The second mode is called Lockdown Mode, which jams the phone's microphones and physically blocks the cameras.
The Vysk QS1 shipped last year for the iPhone 5 and 5S and the Samsung Galaxy S4 and S5. Now Vysk says that it's planning to ship versions for the iPhone 6 and Galaxy S6 early in the fourth quarter of this year.
4. Speck Pocket VR case with CandyShell Grip
Virtual reality goggles are great. But are you really going to carry them around with you all the time? (No, you're not.)
Case maker Speck is working on a $69.95 smartphone case that folds out into virtual reality goggles. The case is for the iPhone 6 and iPhone 6S.
Speck claims that its case offers "military-grade protection" and folds out to give you a "rich viewing experience" for 3D concerts, virtual retail and augmented reality.
The Speck Pocket VR case is expected to go on sale before summer.
5. Krimston Two smartphone case
You can buy a smartphone that supports dual SIM cards. Or you can buy an iPhone. But you can't buy an iPhone with dual SIM card support.
The $199 Krimston Two smartphone case is designed to add a second SIM card to your iPhone 6 or 6S.
The advantage of dual SIM cards is that you can have separate work and personal phone numbers without carrying two phones -- or if you travel, you can have a "local" SIM card in two different countries.
The Krimston Two case also enables your iPhone to function as an Internet hotspot, and gives you extra juice from the built-in battery pack.
The Krimston Two is a Kickstarter-funded project. It's expected to ship in November.
6. Pictar camera grip
High-end smartphones like the iPhone have great cameras, but they lack some conveniences of a real digital SLR camera. The Pictar camera grip is designed to bring some DSLR benefits to the iPhone.
By clipping the phone into the Pictar, you get a DSLR-like grip on one side, and five buttons for controlling the camera.

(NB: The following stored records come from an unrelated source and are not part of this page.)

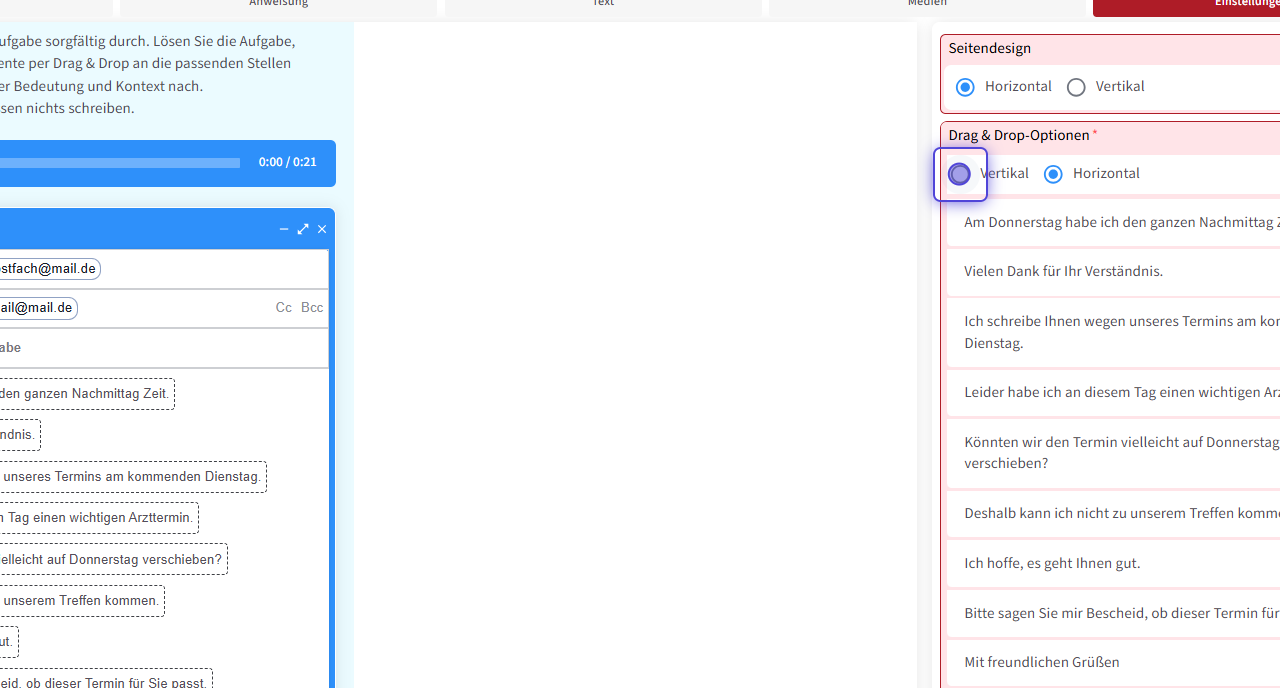1280x688 pixels.
Task: Close the email compose window
Action: [322, 229]
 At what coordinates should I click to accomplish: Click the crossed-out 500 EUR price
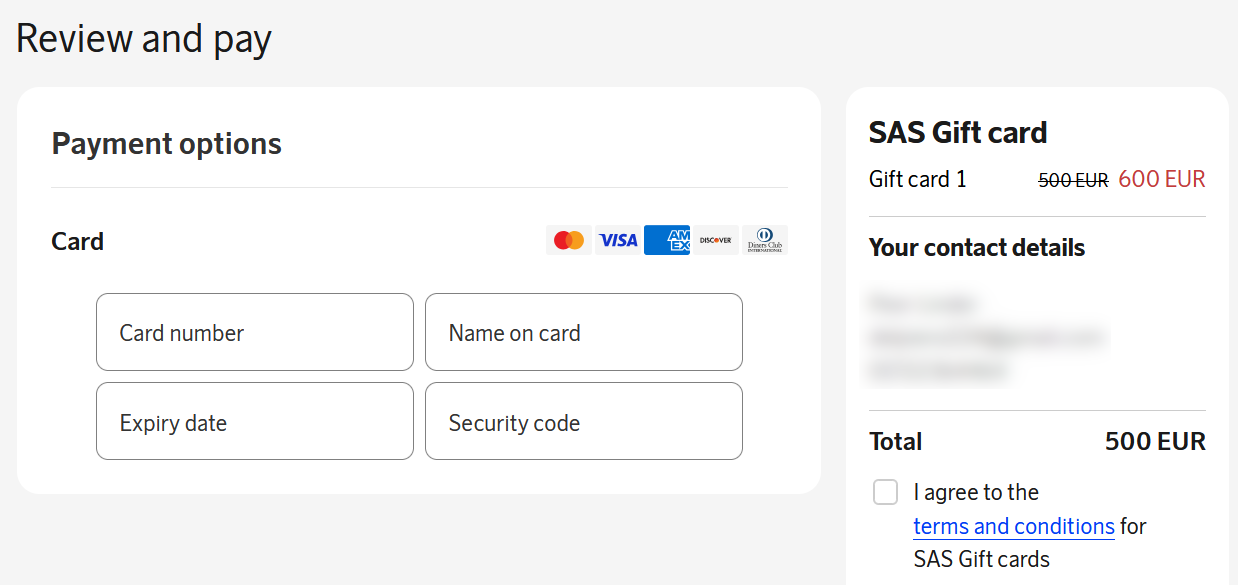[x=1073, y=181]
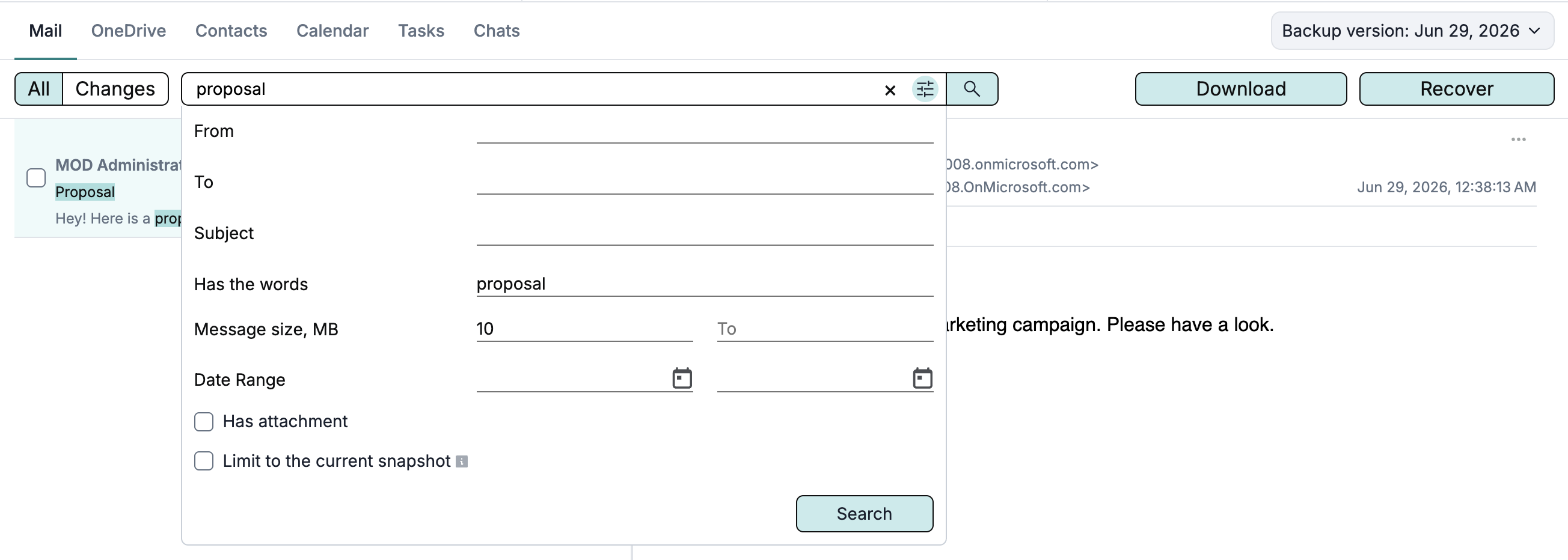This screenshot has height=560, width=1568.
Task: Click the Search button in filter panel
Action: pos(865,514)
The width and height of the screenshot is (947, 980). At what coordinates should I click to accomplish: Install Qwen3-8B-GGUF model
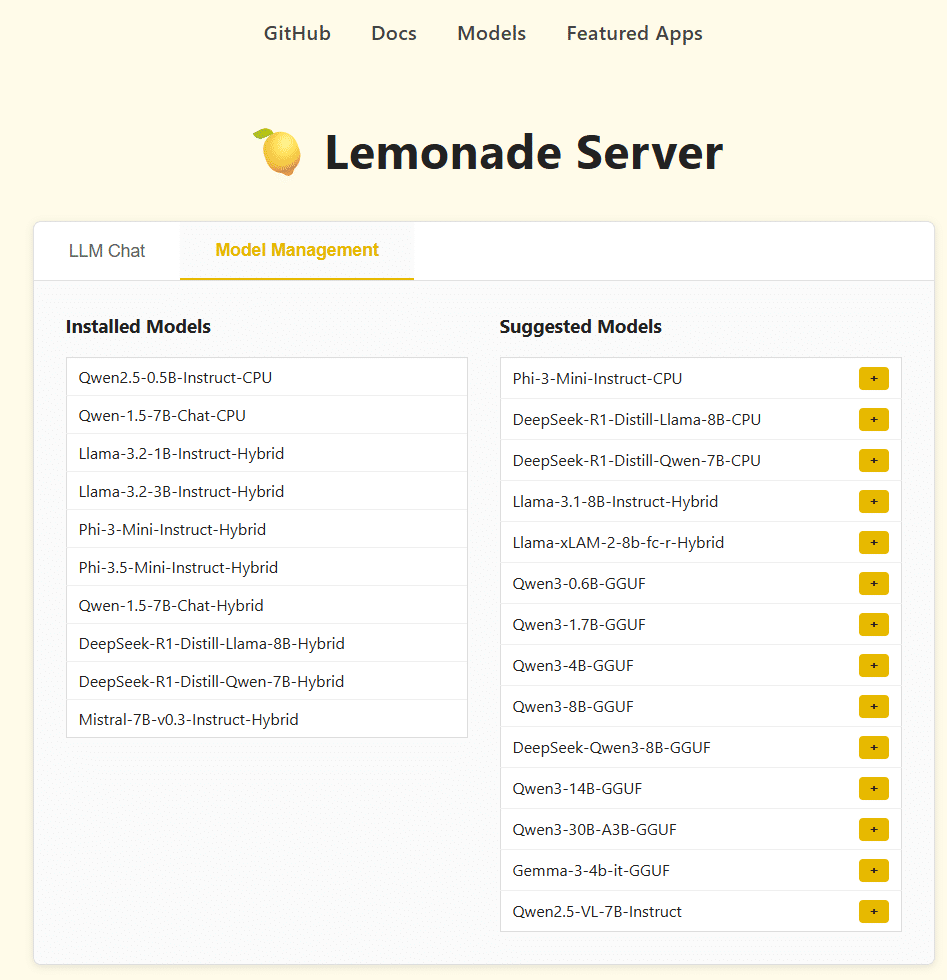[x=873, y=706]
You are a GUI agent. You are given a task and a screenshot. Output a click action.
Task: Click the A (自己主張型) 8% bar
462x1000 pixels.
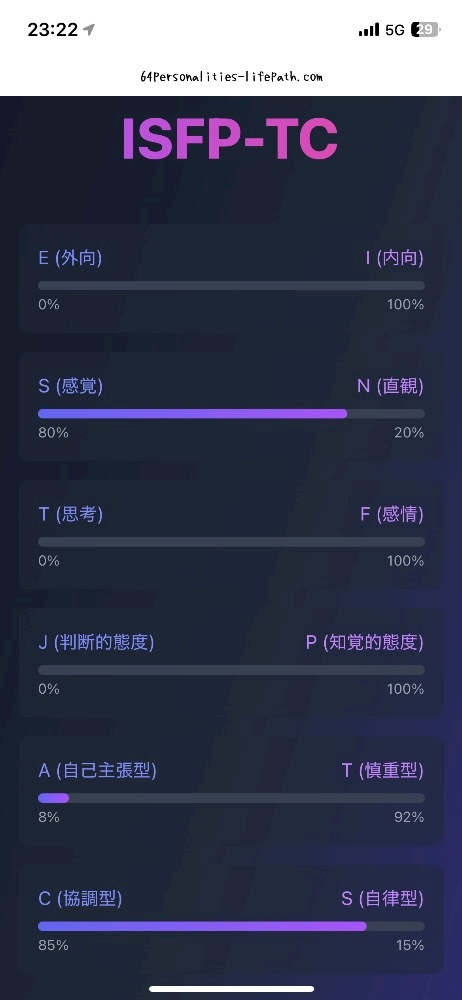coord(53,798)
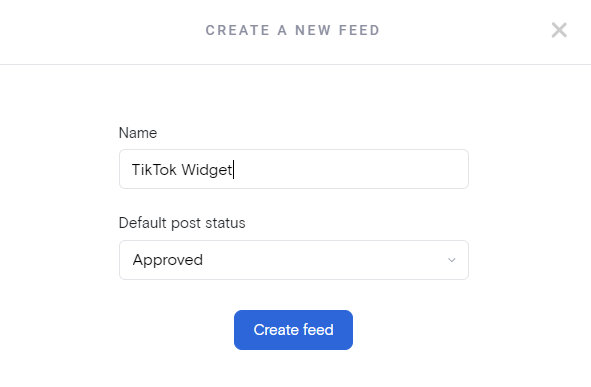The width and height of the screenshot is (591, 387).
Task: Click the empty space inside the Name field
Action: [351, 169]
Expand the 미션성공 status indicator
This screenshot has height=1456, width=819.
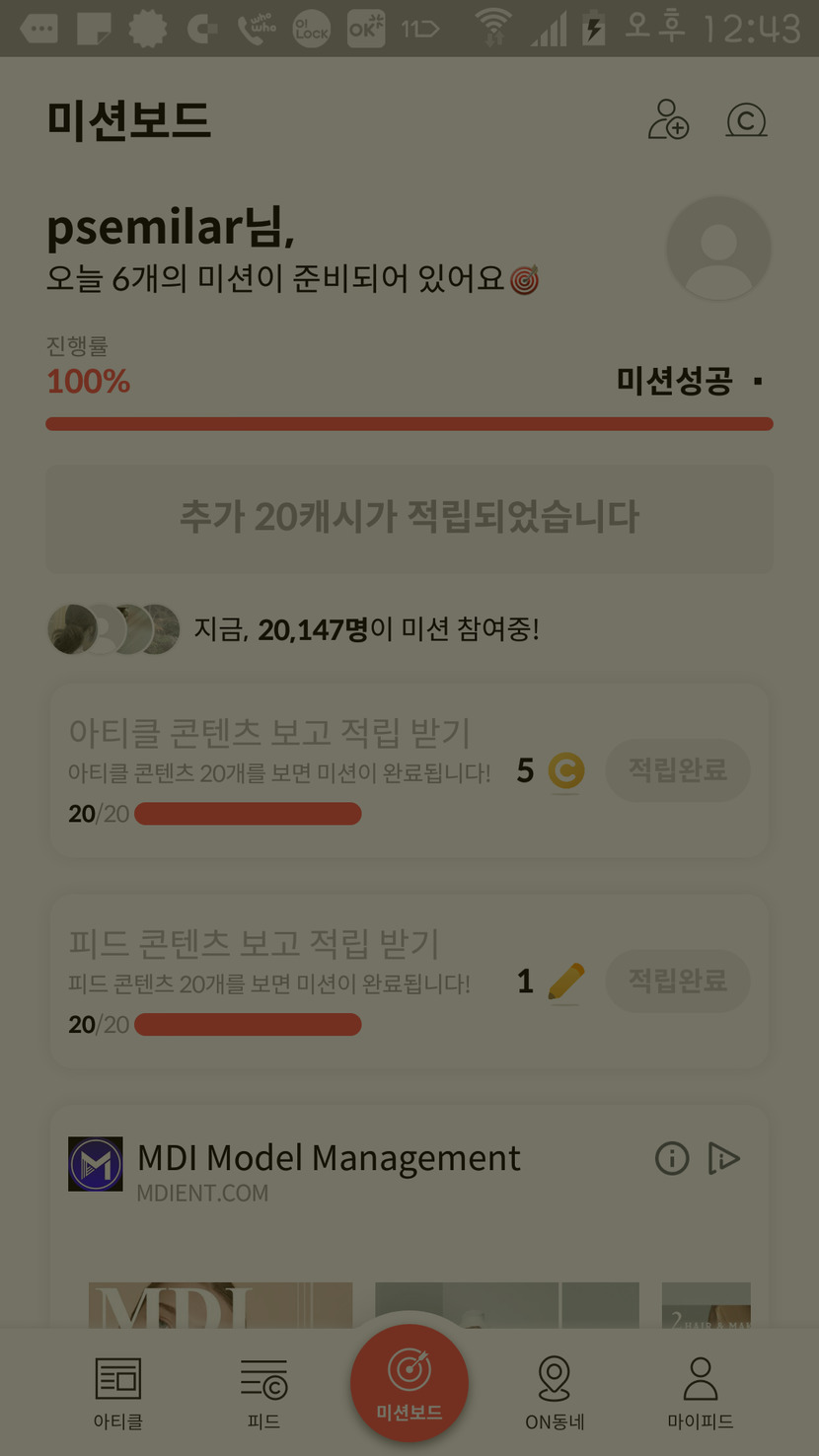[x=758, y=381]
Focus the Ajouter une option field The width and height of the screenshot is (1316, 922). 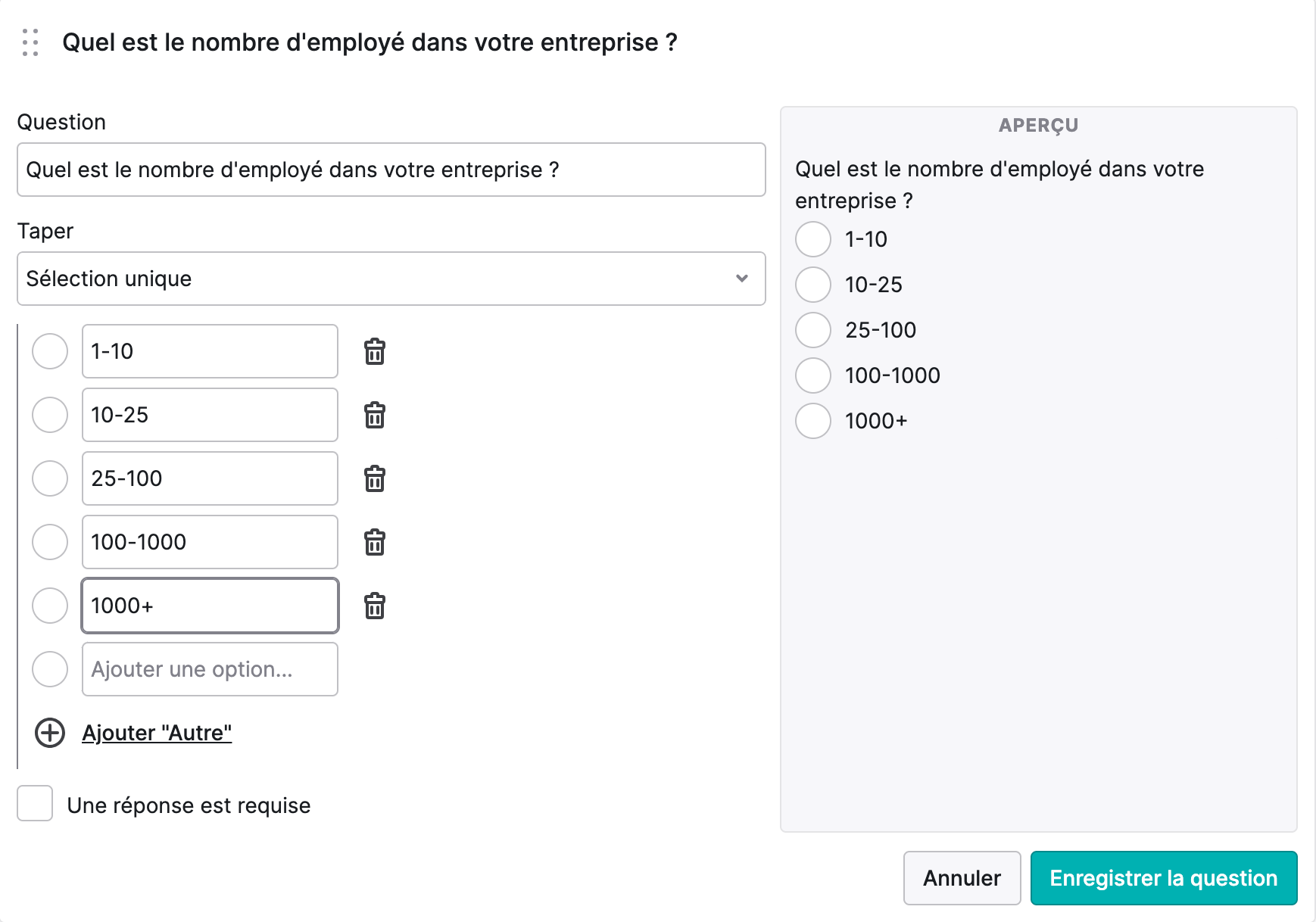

As with a DSLR camera, a half-press on the shutter button locks the focus, and a full press takes the photo with that focus.
A dedicated "zoom ring" on the back of the grip zooms in or out; pressing on the ring toggles between front and back cameras.
An exposure compensation wheel lets you quickly dial through a selection of exposures.
And a wild-card "smart wheel" can adjust whatever you want it to. You can use the Pictar app to choose what that wheel does.
Interestingly, the grip communicates with the phone via coded ultrasound -- noises that can't be heard with the human ear, but that tell the app what to do. (The makers claim sound uses less battery power than a Bluetooth connection would.)
It also has a tripod connector on the bottom, while a cold-shoe connector on top can be used for a standard DSLR flash or a microphone.
The Pictar works with iPhone models 4 through 6S, but not the "Plus" versions of the iPhone.
It's expected to ship by the end of November.
The wildest smartphone case concept I've ever heard comes from a U.K. company called Buzz Technology. The case comes with a tiny fold-up camera drone that lives in a slide-out drawer in the case, and that you can launch for aerial selfies (duck face not included).
The drone itself is a tiny quadcopter and charges itself from the smartphone's battery. Once charged, it can fly more than 25 minutes at a time, according to Buzz. It's tethered to the phone while flying, and it's the tether that makes the long flying time possible: The battery is housed elsewhere in the case, and the juice is delivered through the tether. Buzz says it will come with a swappable-lens 8-to-12-megapixel camera.
Because of the tether, it's helpful to think about the Drone-in-a-phone as a kind of flying selfie stick. It uses little propellers to get the camera farther away than your arm can reach.
Buzz intends to launch a Kickstarter campaign in the third quarter of this year.
There's no question that smartphones are nearing the limits of what's possible in a thin rectangle of technology -- at least for now. But through the supplemental use of cases, smartphone technology is crossing a new frontier.